The Strange Thing About Light Rail

No matter how much it fails, politicians want more

“Just because everyone else is doing it doesn’t make it right.” Most of us heard that from our mothers growing up, and hopefully Orange County officials were listening because that piece of wisdom will come in handy as they determine the future path of the county’s transportation policy.

Will Orange County follow the crowd and build light rail or will it do the right thing?

It’s easy to see why light rail has some officials fooled. It has expanded into about two dozen of the nation’s largest metropolitan areas and many more, including Orange County, are looking to join the light- rail club. The board of the Orange County Transportation Authority will again consider its CenterLine project at a meeting Friday.

But a closer look shows just how wrong other local governments have been about light rail.

In Los Angeles, freeways are 11 times more cost-effective than light rail, according to a recent Reason Foundation-Center for the American Dream study. And yet even after the newest rail line produced just a third of the predicted ridership numbers, Los Angeles officials forged ahead with plans for a $900 million extension. Think L.A. commuters would rather have another light-rail line or an additional freeway lane?

In the Bay area, San Jose is home to one of the nation’s least productive and most expensive light-rail systems. Ridership numbers have plummeted in recent years. As those numbers dwindle, the city has raised fees, cut service and is now looking into a transportation tax to help prop up the ailing system.

One high-ranking transit official admits the San Jose system still has “a long way to go.” He hopes that in 40 years the city’s light-rail system will be seen as a success. Apparently, residents should just sit tight till 2044.

That’s the strange thing about light rail: Failure rarely sours public officials on future projects. It merely brings assurances that another line will improve things, and that success is just around the corner. But we’ve been rounding the corner for decades and we’re still waiting for a light-rail success story.

Even the areas that have pursued light rail most vigorously have little to brag about. After spending billions on rail lines, after using aggressive zoning, and lavishing subsidies upon developers who pursue transit-oriented development, no light-rail system has provided benefits anywhere near its cost.
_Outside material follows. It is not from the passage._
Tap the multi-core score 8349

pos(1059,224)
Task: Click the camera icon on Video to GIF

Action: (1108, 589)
In fact, despite the costs, light rail does not account for even 1 percent of travel anywhere.

Back in Orange County, something certainly must be done about transportation, but rail isn’t the right something.

If the goal is congestion relief, then the solution is adding capacity with a strategy that includes building new roads ($1 spent on improving freeways typically reduces more congestion than $13 spent on rail), and expanding the kind of road pricing that commuters on the 91 freeway’s high occupancy toll (HOT) lanes use to escape gridlock.
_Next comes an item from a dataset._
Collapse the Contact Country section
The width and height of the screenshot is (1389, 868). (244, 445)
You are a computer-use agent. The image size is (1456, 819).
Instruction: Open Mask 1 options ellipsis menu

If the goal is helping the transit- dependent poor, then the solution is what’s known as a “Bus Rapid Transit” system. Under Bus Rapid Transit, the bus receives advantages – from traffic-light priority to its own guideway – that allow riders to avoid some of the most painful parts of the rush-hour gauntlet. Buses can outdo rail’s capacity by a factor of six, and a U.S. General Accounting Office study noted that even the most expensive version of Bus Rapid Transit is only about a third the cost of light rail. Allow buses to travel on HOT lanes, and you have a system that provides both motorists and transit patrons with a faster way to get around.
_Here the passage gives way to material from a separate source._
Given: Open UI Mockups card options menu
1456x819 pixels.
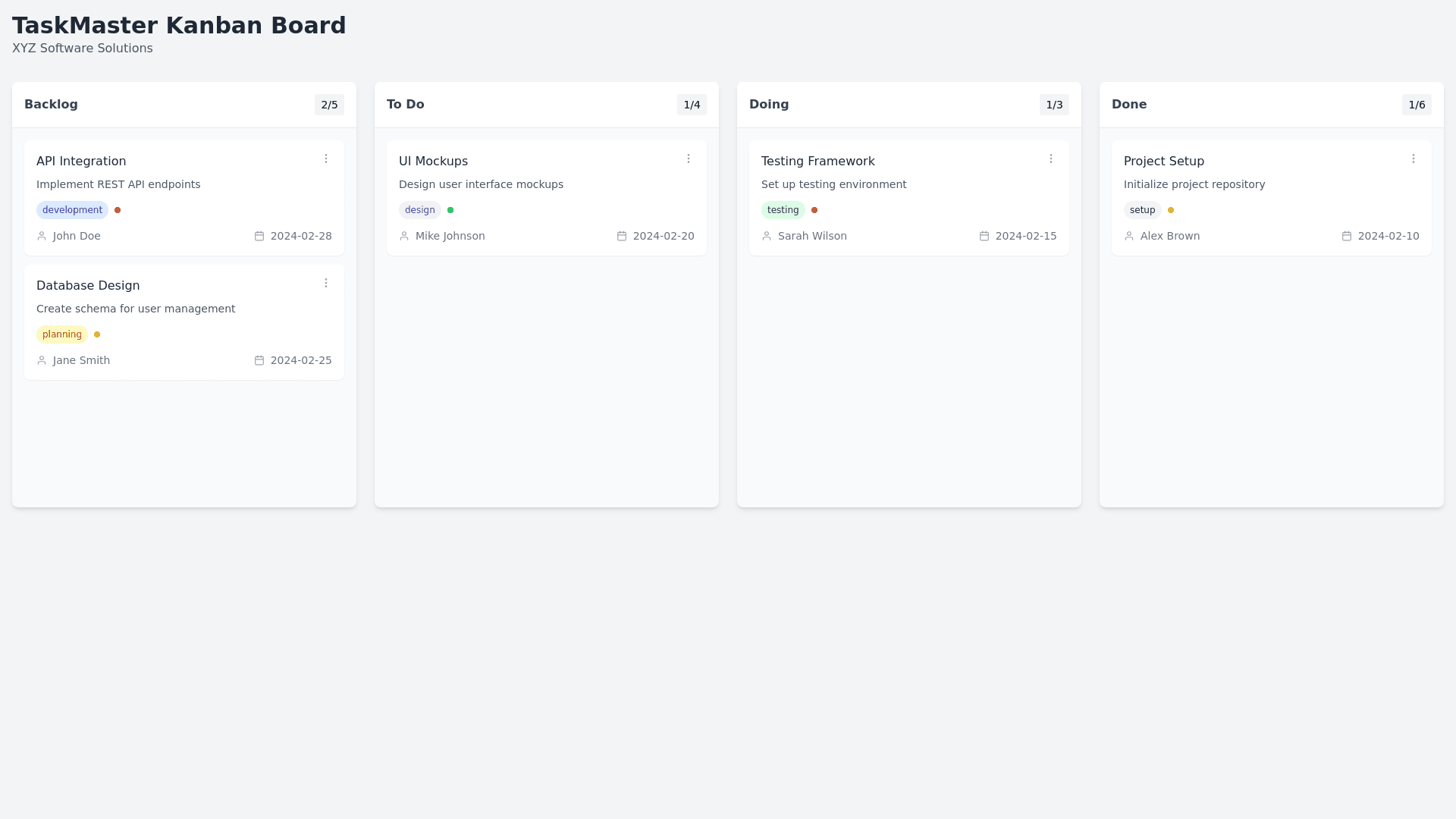Looking at the screenshot, I should 689,158.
It would be foolish to follow the path of other rail areas and expect different results. Simply put, light rail is expensive and ineffective – it almost always costs more to build and to operate than predicted and rarely produces anything close to ridership predictions. Here’s hoping Orange County will ignore what everyone else is doing and do the right thing instead.

Ted Balaker is the Jacob’s Fellow at Reason Foundation.